Fredric March Papers, 1899-1970

Scope and Content Note

The majority of the Fredric March Papers focuses on his professional career, with a lesser quantity of documentation on the career of Florence Eldridge. This material is arranged as series on personal and biographical material, motion pictures, theater, television, radio, and readings and speeches.

The PERSONAL AND BIOGRAPHICAL MATERIAL includes four folders of correspondence, biographical clipping scrapbooks (available only on microfilm), award information, memorabilia, and photographs. The scrapbooks consist of publicity, memorabilia, and reviews, together with material about his World War II USO tour.

The chronologically-arranged correspondence filed with the personal material is fragmentary and incomplete, consisting largely of letters from admirers. The majority of the fan mail concerns One Foot in Heaven and Long Day's Journey into Night. While much of the mail comes from ordinary fans, there are also letters from theatrical colleagues such as Paddy Chayefsky, Charlton Heston, George S. Kaufman, Howard Lindsay, Joseph L. Mankiewicz, Sir Lawrence Olivier, and Walter Wanger. There is also correspondence concerning his research on William Jennings Bryan for Inherit the Wind (some with Max Otto) and some contract information for the London run of Long Day's Journey. A few letters touch on problems of USO performances. There are also scattered letters to and from members of his family including a 1912 letter to his mother in which March commented on a performance of Maude Adams in Peter Pan.

Other prominent correspondents from whom there are incidental letters are Leon Ames, John Chapman, Gen. Lucius Clay, Clifton Fadiman, Fred Friendly, Julie Harris, Moss Hart, John Houseman, Helen Keller, Walter Kerr, Stanley Kramer, Max Lerner, Henry R. Luce, Henry Morgenthau, Jawaharlal Nehru, Claude Pepper, Adlai Stevenson, C. L. Sulzberger, Spencer Tracey, Stuart Udall, Mark Van Doren, and Margaret Webster.

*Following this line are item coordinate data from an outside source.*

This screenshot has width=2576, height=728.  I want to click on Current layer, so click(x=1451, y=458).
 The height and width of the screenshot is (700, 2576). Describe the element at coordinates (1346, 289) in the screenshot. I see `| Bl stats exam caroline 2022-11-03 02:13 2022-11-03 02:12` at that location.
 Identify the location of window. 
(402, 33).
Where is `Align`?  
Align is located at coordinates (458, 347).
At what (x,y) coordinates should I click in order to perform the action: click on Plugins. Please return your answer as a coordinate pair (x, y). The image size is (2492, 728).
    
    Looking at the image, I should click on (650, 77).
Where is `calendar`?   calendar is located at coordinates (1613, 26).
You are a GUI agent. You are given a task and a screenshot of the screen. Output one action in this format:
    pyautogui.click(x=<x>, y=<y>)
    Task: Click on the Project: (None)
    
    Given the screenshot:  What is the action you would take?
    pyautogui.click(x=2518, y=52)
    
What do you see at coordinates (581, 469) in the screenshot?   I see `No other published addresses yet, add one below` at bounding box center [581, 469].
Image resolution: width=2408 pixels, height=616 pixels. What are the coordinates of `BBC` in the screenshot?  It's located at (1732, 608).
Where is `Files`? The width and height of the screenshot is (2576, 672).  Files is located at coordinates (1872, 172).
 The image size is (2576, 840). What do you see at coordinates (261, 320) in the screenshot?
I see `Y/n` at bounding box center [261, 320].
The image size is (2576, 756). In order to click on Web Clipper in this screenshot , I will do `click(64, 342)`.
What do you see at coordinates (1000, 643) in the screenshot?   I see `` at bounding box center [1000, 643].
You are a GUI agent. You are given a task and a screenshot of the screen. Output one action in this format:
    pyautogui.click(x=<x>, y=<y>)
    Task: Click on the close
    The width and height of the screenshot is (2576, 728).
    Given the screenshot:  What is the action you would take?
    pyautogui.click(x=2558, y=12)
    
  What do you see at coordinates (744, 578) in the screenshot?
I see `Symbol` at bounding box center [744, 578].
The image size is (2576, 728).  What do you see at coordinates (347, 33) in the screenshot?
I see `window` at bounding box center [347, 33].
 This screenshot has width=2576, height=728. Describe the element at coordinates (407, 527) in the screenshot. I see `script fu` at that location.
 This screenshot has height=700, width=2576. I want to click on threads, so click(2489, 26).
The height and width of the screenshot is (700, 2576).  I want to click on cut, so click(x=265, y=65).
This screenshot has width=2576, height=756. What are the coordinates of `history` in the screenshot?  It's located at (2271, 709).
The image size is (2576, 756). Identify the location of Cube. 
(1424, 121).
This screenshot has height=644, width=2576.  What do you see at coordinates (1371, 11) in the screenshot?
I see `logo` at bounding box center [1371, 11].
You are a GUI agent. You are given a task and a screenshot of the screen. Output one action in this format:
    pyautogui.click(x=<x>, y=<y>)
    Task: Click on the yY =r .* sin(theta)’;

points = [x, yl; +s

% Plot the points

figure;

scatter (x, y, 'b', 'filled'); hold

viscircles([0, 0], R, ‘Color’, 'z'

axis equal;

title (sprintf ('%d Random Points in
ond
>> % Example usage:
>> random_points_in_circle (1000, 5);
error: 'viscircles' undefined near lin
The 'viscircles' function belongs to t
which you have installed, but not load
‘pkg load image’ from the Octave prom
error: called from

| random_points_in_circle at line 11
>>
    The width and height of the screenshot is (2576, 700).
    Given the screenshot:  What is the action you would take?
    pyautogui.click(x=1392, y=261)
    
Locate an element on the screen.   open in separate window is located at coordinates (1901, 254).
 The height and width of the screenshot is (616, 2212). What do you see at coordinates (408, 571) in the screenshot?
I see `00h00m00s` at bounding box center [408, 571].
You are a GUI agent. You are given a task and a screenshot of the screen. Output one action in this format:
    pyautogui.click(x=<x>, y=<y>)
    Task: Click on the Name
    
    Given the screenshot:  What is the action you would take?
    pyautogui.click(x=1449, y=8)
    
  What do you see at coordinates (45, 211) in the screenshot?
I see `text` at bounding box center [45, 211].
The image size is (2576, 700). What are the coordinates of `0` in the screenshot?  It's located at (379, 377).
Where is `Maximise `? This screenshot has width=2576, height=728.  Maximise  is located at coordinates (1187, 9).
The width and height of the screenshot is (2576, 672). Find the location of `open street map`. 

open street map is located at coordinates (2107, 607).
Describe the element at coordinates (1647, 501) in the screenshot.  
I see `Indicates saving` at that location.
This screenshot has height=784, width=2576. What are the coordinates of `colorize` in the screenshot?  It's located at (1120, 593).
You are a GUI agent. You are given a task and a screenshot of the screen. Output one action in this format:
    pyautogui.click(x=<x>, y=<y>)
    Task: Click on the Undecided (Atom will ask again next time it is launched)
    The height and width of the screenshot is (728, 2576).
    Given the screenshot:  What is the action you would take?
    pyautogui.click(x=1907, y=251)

Production information, which is chronologically arranged as MOTION PICTURES, THEATER, RADIO, and READINGS AND SPEECHES series, primarily consists of scripts, clippings, and photographs. Except for clippings, the documentation on productions begins in 1932. Even after that date a number of the productions in which March appeared are undocumented or represented with very little material. One file contains playbills for theatre productions in which March appeared for which there is no other types of documentation in the collection. Some of the scripts in the papers are annotated to show character development. Among the best documented are Hombre, The Iceman Cometh, and Gideon. Other notable material in the files includes commemorative volumes for The Buccaneer and Mary of Scotland and the scrapbook put together by the citizens of Racine to honor their native son when Les Miserables opened there in 1935.

March's READINGS AND SPEECHES are represented by scripts and recordings. Some of the scripts are cue cards which show how March phrased and accented his presentations. Many of the readings are of a humanitarian nature.